Billy Nealon
- Full name: Billy Nealon
- Country (sports): United States
- Born: November 11, 1960 (age 64) Rochester, New York, U.S.
- Plays: Left-handed

Singles
- Career record: 1-10
- Highest ranking: No. 230 (August 13, 1984)

Grand Slam singles results
- US Open: 1R (1980)

Doubles
- Career record: 5-17
- Highest ranking: No. 156 (September 24, 1984)

Grand Slam doubles results
- US Open: 1R (1980)

= Billy Nealon =

American tennis player

Billy Nealon (born November 11, 1960) is a former professional tennis player from the United States.

==Biography==
Billy Nealon was born in Rochester, New York and was introduced to tennis by his mother, Ann, at the age of 6. He was ranked in #1 in the US in the boys 14 and under and remained in the top 10 in the US for the remainder of his years in the juniors. He played collegiate tennis at the University of Southern California and played #1 or #2 singles during his USC tenure.

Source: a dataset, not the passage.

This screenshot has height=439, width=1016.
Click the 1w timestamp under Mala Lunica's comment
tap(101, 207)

During college, he began competing on the pro tour. He qualified and played in both the men's singles and doubles main draws at the 1980 US Open. In the singles he came up against ninth seed Peter Fleming in the first round and was beaten in four sets. His career was hampered by a knee injury, which required surgery in 1982 and kept him off the tour until 1984. Reaching a ranking of 156 in doubles, he was a doubles quarter-finalist at Geneva in 1984 and finished runner-up in the doubles at the 1985 Thessaloniki Challenger.

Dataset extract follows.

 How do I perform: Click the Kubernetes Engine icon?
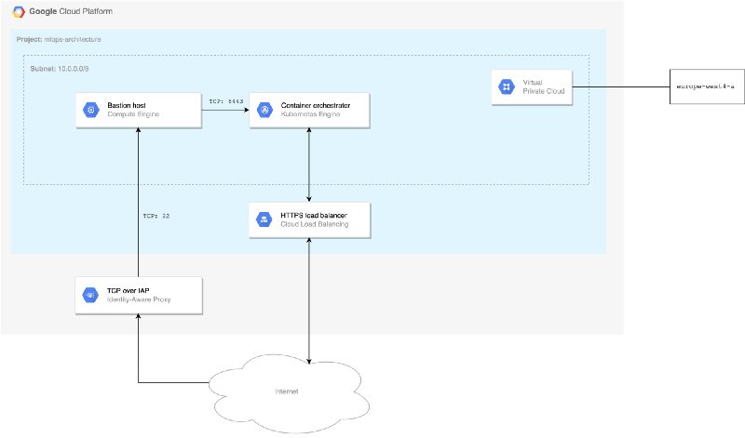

He is a member of the Rochester Tennis Hall of Fame and still lives in the area with his wife Sylvie, working as a tennis coach. He had instilled his passion for tennis to numerous juniors that he has instructed in both Montreal and Rochester NY during his lifetime. In 2015, he was awarded the George Seewagen Award by the Eastern Tennis Association - given to the USTA Eastern teaching professional who exemplifies excellence in competition, sportsmanship and love of the game.